Ежедневно, вставши с постели часов в одиннадцать, Ольга Ивановна
играла на рояли или же, если было солнце, писала что-нибудь
масляными красками. Потом, в первом часу, она ехала к своей
портнихе. Так как у нее и Дымова денег было очень немного, в
обрез, то, чтобы часто появляться в новых платьях и поражать
своими нарядами, ей и ее портнихе приходилось пускаться на
хитрости. Очень часто из старого перекрашенного платья, из
ничего не стоящих кусочков тюля, кружев, плюша и шелка выходили
просто чудеса, нечто обворожительное, не платье, а мечта. От
портнихи Ольга Ивановна обыкновенно ехала к какой-нибудь
знакомой актрисе, чтобы узнать театральные новости и кстати
похлопотать насчет билета к первому представлению новой пьесы
или к бенефису. От актрисы нужно было ехать в мастерскую
художника или на картинную выставку, потом к кому-нибудь из
знаменитостей — приглашать к себе, или отдать визит, или просто
поболтать. И везде ее встречали весело и дружелюбно и уверяли
ее, что она хорошая, милая, редкая... Те, которых она называла
знаменитыми и великими, принимали ее, как свою, как ровню, и
пророчили ей в один голос, что при ее талантах, вкусе и уме,
если она не разбросается, выйдет большой толк. Она пела, играла
на рояли, писала красками, лепила, участвовала в любительских
спектаклях, но всё это не как-нибудь, а с талантом; делала ли
она фонарики для иллюминации, рядилась ли, завязывала ли кому
галстук — всё у нее выходило необыкновенно художественно,
грациозно и мило. Но ни в чем ее талантливость не сказывалась
так ярко, как в ее уменье быстро знакомиться и коротко сходиться
с знаменитыми людьми. Стоило кому-нибудь прославиться хоть
немножко и заставить о себе говорить, как она уж знакомилась с
ним, в тот же день дружилась и приглашала к себе. Всякое новое
знакомство было для нее сущим праздником. Она боготворила
знаменитых людей, гордилась ими и каждую ночь видела их во сне.

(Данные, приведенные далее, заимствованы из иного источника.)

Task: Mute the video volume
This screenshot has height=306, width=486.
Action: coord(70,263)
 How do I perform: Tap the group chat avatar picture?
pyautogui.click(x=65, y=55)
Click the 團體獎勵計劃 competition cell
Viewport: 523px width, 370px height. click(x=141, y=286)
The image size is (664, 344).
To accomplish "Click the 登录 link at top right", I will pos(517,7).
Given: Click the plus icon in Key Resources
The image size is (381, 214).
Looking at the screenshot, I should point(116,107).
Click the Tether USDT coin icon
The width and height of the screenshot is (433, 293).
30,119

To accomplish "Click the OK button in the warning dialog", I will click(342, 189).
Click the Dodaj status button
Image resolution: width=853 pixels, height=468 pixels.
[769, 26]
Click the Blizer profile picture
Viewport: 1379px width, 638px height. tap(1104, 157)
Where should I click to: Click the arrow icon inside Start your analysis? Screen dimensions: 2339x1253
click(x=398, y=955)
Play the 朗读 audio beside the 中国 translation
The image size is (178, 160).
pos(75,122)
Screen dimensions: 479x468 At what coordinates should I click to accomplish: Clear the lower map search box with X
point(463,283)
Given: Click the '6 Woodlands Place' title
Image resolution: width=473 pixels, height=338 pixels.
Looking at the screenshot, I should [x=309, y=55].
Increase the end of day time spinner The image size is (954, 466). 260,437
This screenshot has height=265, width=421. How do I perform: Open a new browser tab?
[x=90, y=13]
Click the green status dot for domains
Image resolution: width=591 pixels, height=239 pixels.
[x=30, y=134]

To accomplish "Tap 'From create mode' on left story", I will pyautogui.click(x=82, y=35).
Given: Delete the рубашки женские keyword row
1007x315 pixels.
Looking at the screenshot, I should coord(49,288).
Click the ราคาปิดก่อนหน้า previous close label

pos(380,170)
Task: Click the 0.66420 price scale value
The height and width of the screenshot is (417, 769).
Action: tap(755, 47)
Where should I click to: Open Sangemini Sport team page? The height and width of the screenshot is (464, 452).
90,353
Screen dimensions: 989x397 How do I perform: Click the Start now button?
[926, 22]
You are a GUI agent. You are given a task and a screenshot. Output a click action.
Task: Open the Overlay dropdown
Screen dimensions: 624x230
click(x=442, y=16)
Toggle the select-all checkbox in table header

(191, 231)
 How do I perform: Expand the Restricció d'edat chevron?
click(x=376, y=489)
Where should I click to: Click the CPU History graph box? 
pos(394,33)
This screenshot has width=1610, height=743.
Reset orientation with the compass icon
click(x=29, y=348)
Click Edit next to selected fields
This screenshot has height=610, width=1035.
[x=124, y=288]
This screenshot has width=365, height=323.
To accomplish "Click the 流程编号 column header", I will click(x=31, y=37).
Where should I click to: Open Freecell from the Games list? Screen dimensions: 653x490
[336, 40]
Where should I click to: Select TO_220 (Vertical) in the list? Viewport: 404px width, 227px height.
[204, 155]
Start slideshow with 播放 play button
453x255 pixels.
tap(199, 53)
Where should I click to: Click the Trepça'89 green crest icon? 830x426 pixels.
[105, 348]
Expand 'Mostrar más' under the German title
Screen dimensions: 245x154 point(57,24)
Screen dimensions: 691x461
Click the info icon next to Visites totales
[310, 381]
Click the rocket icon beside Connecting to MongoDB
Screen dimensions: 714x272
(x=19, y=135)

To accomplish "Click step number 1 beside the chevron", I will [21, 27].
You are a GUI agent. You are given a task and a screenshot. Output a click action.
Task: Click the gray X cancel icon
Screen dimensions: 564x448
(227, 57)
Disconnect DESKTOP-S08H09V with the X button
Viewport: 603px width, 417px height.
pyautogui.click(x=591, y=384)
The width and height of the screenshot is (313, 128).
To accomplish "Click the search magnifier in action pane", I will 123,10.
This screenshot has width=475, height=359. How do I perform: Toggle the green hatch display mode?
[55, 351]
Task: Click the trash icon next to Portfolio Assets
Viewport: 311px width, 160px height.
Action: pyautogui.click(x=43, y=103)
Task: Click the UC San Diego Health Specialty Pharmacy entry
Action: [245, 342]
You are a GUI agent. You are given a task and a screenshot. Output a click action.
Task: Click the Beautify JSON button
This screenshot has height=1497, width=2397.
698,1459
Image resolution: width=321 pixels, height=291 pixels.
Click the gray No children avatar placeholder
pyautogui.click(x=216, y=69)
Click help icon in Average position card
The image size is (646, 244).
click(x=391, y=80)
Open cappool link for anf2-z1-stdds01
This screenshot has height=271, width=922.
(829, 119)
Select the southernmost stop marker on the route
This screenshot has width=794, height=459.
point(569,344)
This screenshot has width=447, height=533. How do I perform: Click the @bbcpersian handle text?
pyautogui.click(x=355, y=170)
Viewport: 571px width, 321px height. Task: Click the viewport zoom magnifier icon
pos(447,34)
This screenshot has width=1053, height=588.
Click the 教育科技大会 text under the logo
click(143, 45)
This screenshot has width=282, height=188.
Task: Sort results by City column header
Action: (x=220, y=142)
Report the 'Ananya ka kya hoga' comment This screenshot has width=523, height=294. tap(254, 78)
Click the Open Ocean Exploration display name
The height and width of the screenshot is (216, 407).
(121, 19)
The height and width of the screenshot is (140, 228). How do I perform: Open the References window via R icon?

Она жаждала их и никак не могла утолить своей жажды. Старые
уходили и забывались, приходили на смену им новые, но и к этим
она скоро привыкала или разочаровывалась в них и начинала жадно
искать новых и новых великих людей, находила и опять искала. Для
чего?
В пятом часу она обедала дома с мужем. Его простота, здравый
смысл и добродушие приводили ее в умиление и восторг. Она то и
дело вскакивала, порывисто обнимала его голову и осыпала ее
поцелуями.
— Ты, Дымов, умный, благородный человек, — говорила она, — но у
тебя есть один очень важный недостаток. Ты совсем не
интересуешься искусством. Ты отрицаешь и музыку, и живопись.
— Я не понимаю их, — говорил он кротко. — Я всю жизнь занимался
естественными науками и медициной, и мне некогда было
интересоваться искусствами.
— Но ведь это ужасно, Дымов!
— Почему же? Твои знакомые не знают естественных наук и
медицины, однако же ты не ставишь им этого в упрек. У каждого
свое. Я не понимаю пейзажей и опер, но думаю так: если одни
умные люди посвящают им всю свою жизнь, а другие умные люди
платят за них громадные деньги, то, значит, они нужны. Я не
понимаю, но не понимать не значит отрицать.
— Дай, я пожму твою честную руку!
После обеда Ольга Ивановна ехала к знакомым, потом в театр или
на концерт и возвращалась домой после полуночи. Так каждый день.
По средам у нее бывали вечеринки. На этих вечеринках хозяйка и
гости не играли в карты и не танцевали, а развлекали себя
разными художествами. Актер из драматического театра читал,
певец пел, художники рисовали в альбомы, которых у Ольги
Ивановны было множество, виолончелист играл, и сама хозяйка тоже
рисовала, лепила, пела и аккомпанировала. В промежутках между
чтением, музыкой и пением говорили и спорили о литературе,
театре и живописи. Дам не было, потому что Ольга Ивановна всех
дам, кроме актрис и своей портнихи, считала скучными и пошлыми.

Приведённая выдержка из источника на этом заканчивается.